» **EXERCISE PROMPT**
Transcribe the passage below about Ghonim and Egypt's State Security word for word, from "The internet has" to "most Egyptian youth.".
** Opening DOCUMENT EXTRACT block **
The internet has always been, as Ghonim confesses, a major part of his life – shaping and informing it. Moreover, Ghonim’s extensive background in computational technologies enabled him to successfully create online spaces for the uprising by using anonymous profiles and programmes strategically employed to protect his identity from State Security. Much of Ghonim’s activist work was done during his employment with Google. Initially, he speaks of his anti-regime sentiment alongside frustrating feelings of powerlessness against the system – a sentiment he felt was present in most Egyptian youth.

He narrates harrowing tales of State Security and Mubarak’s oppressive rule throughout his account, making the reader acutely aware of how State Security routinely arrested without warrant and conducted surveillance operations on unsuspecting and innocent Egyptians. The state was primarily concerned with eradicating opposition and focused heavily on monitoring activity including the appointment of teachers without activist backgrounds. Ghonim presents two compelling accounts of injustice – the manslaughter of Khaled Mohamed Said, a young student killed during a dispute with two police officers; and the eleven day imprisonment of Ghonim by State Security where he was blindfolded, beaten and humiliated for his activist activities.
** Closing DOCUMENT EXTRACT block **
** Opening LISTED ENTRIES block **
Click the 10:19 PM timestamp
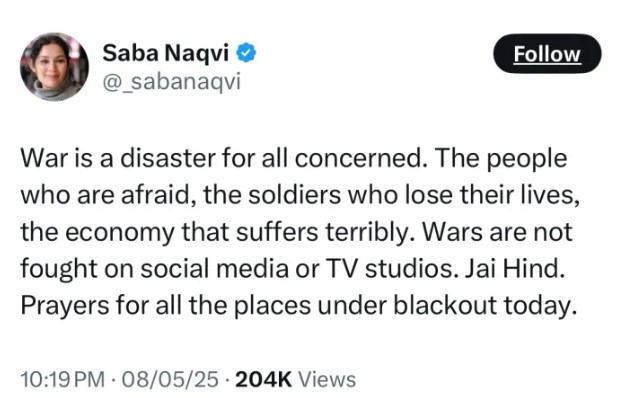This screenshot has width=619, height=398. point(63,380)
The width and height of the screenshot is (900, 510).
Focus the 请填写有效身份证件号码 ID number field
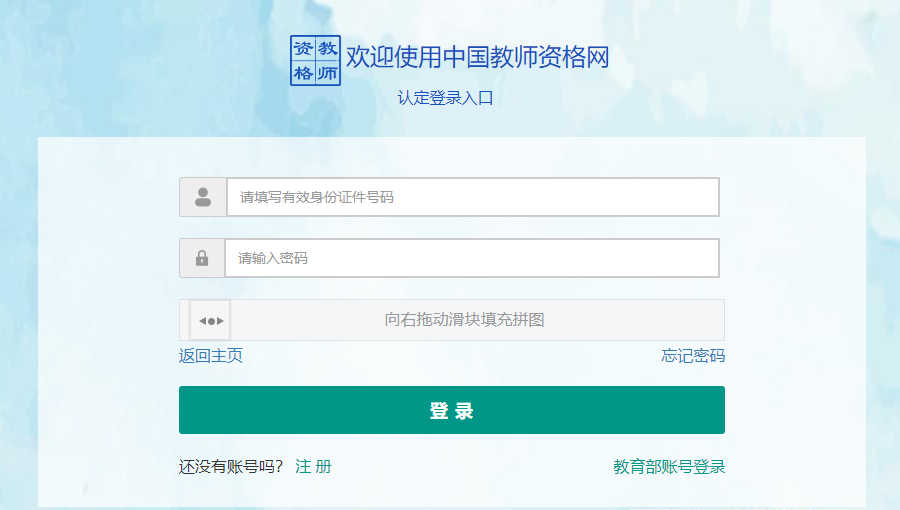click(x=472, y=197)
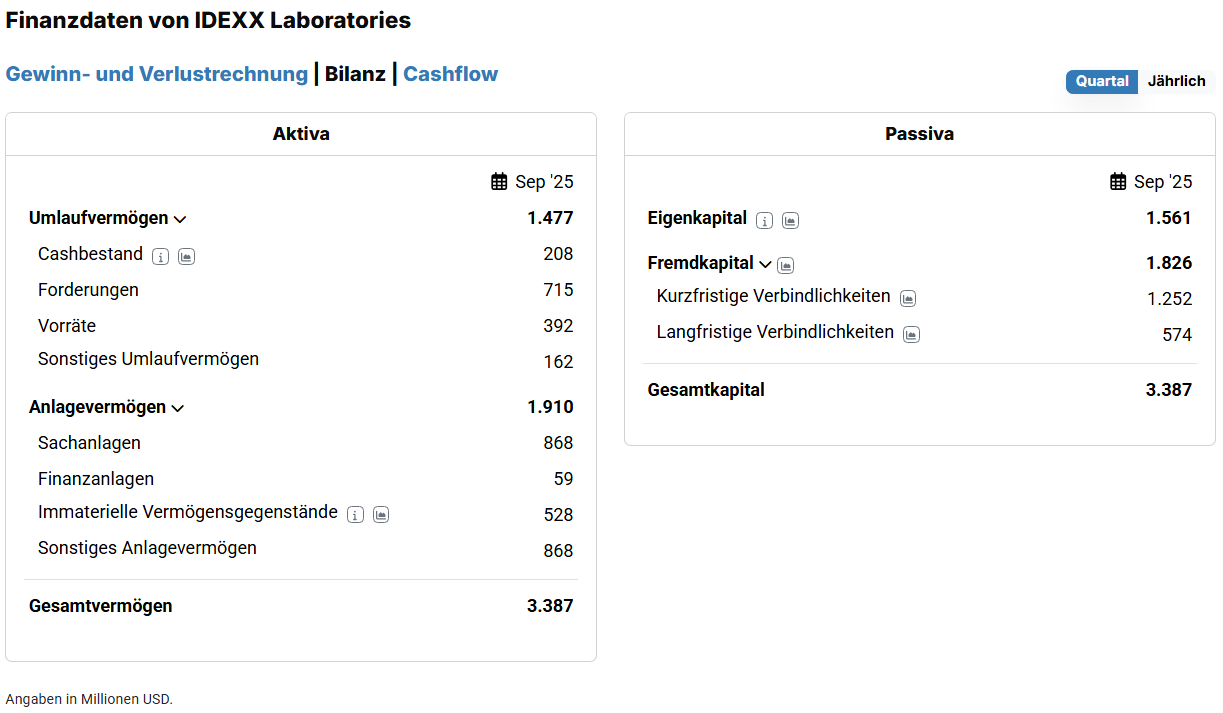Open chart icon for Kurzfristige Verbindlichkeiten
This screenshot has width=1223, height=713.
click(908, 298)
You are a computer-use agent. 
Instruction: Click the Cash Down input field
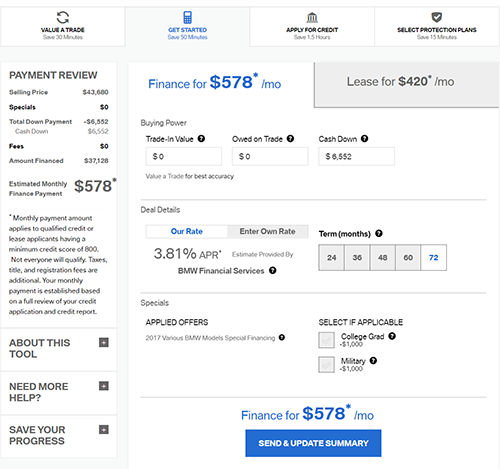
** Closing LISTED ENTRIES block **
» **SOLUTION TO THIS EXERCISE**
The internet has always been, as Ghonim confesses, a major part of his life – shaping and informing it. Moreover, Ghonim’s extensive background in computational technologies enabled him to successfully create online spaces for the uprising by using anonymous profiles and programmes strategically employed to protect his identity from State Security. Much of Ghonim’s activist work was done during his employment with Google. Initially, he speaks of his anti-regime sentiment alongside frustrating feelings of powerlessness against the system – a sentiment he felt was present in most Egyptian youth.